ÖRNEK OLMANIN ZORLUĞU
Duyarlı çocuk yetiştirmeyi istemek kolay. Zor olan, çocukların en önemli öğrenme yolunu kullanabilmeleri için onlara örnek olabilmek. Önce her ebeveyn kendisinin ne kadar duyarlı olduğuna bakmalı. Yediğiniz çekirdeğin çöpünü, elinizdeki kâğıdı yere atarken çocuğunuza çevreye duyarlı olmasını söylemeniz işe yaramayacaktır. Yanınıza yaklaşan kediyi, köpeği kovalarken hayvanlara duyarlığı öğretmek zor olacaktır.
Sizin yorgunluğunuzu anlamadığı, sizden sürekli bir şeyler istediği için kızdığınız çocuğunuza bir hastalığı, özrü olan arkadaşından uzak durmasını söylediğiniz zaman en büyük ikilem başlar. Sosyal olarak denk görmediğiniz kişilere davranışınız, duruşunuz çocuğunuzun farklılıklara duyarlılığını yok edecektir. Televizyonda izlediğiniz ölümlere, okuduğunuz başkalarının acılarına, sokakta ya da çevrenizde olan diğer insanların acılarına siz ne kadar duyarlıysanız, çocuğunuz da o kadar duyarlı olacaktır. Duyarlı olmak demek, acıyıp, üzüldüm diyerek geçmek demek değildir. Duyarlı olmak demek nasıl paylaşırım, nasıl destek olurum, ben ne yapabilirim sorularını sormak, araştırmak demektir. Aslında duygusallık dememizin nedeni, duyarlılığın hissettiğimiz duyguları nasıl yansıttığımız, nasıl ele aldığımızla ilişkili olmasıdır. Üzülmek en temel duygulardan biridir. Her birimiz üzüntümüzü farklı yollarla gösteririz. Eğer duygularımızı sağlıklı göstermeyi becerebilirsek çocuklarımız da öyle yapacaktır. Onların duyarlılıklarını desteklemekte yarar var.

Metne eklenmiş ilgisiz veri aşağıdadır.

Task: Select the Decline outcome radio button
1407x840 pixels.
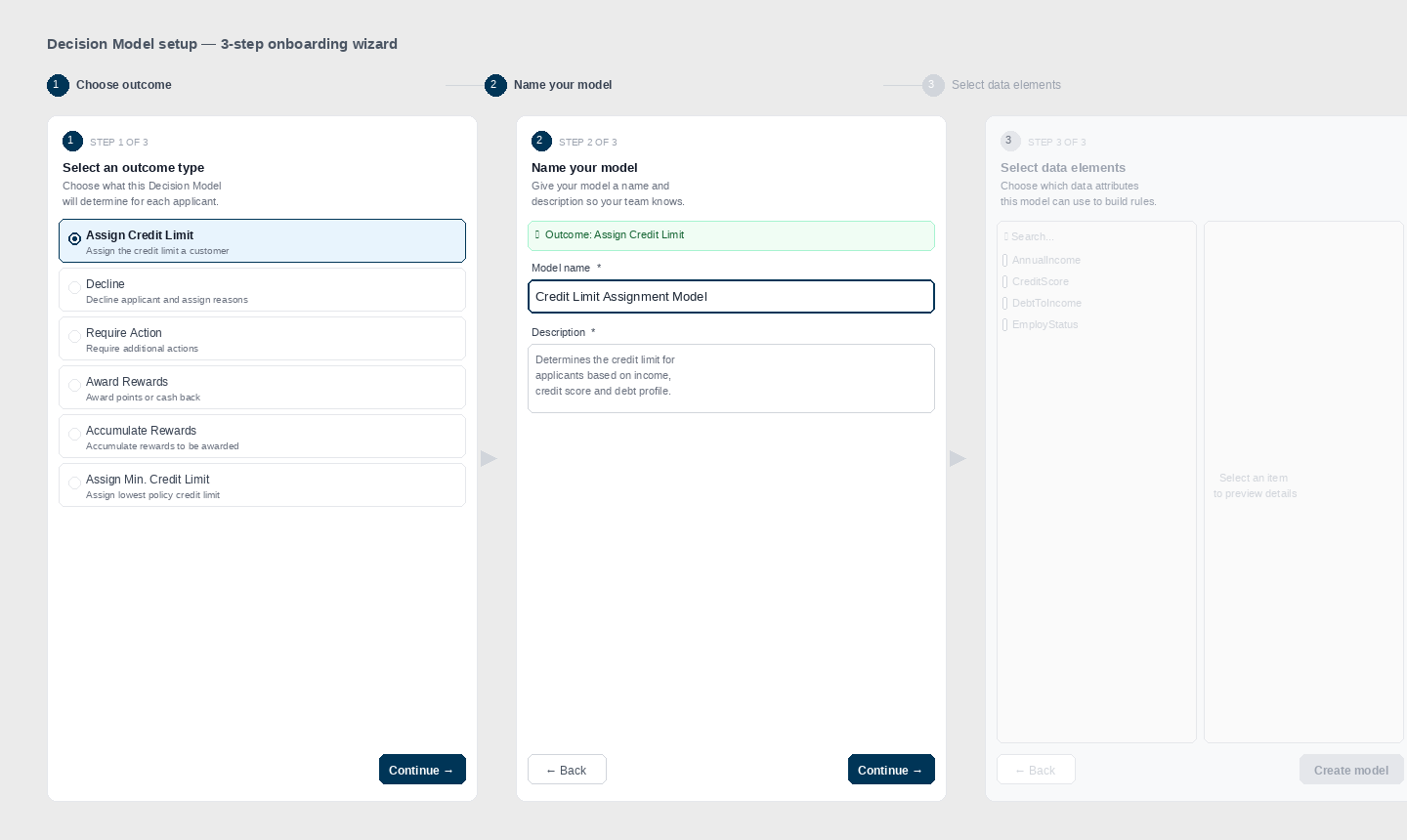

Kendi dışlarında olanlara karşı ilgili olmaları, sahiplenmeleri kısaca duyarlı olmaları hem kendileri için hem de sizlerle olan iletişimleri için yararlı olacaktır.
Çocuklar büyürken aileden öğrendikleri temeldir. Ama aile dışında etkenler de yaşamını yönlendirir. Çocukların duyarlılığına örnek olacak, destekleyecek önemli kurumlardan biri okuldur. Okulun sadece öğretim değil, eğitim yapmakla da yükümlü olduğunu unutmamak gerekir. Okulun farklı özelliği olan çocukları nasıl ele aldığı, dışlayıp dışlamadığı, öğretmenin davranışı çocukların bakışını biçimlendirir. Okul seçmek ebeveynlerin görevi olduğu için, dolaylı olarak bu konuda aileyi ilgilendirmektedir. Bir başka etken çocuğun yaşadığı çevre, izlediği TV ve internette gezindiği yerlerdir. Tüm bunlar çocuğun duyarlılıklarını etkileyecektir. Tümünün denetlenmesi yine ailelerin sorumluluğundadır.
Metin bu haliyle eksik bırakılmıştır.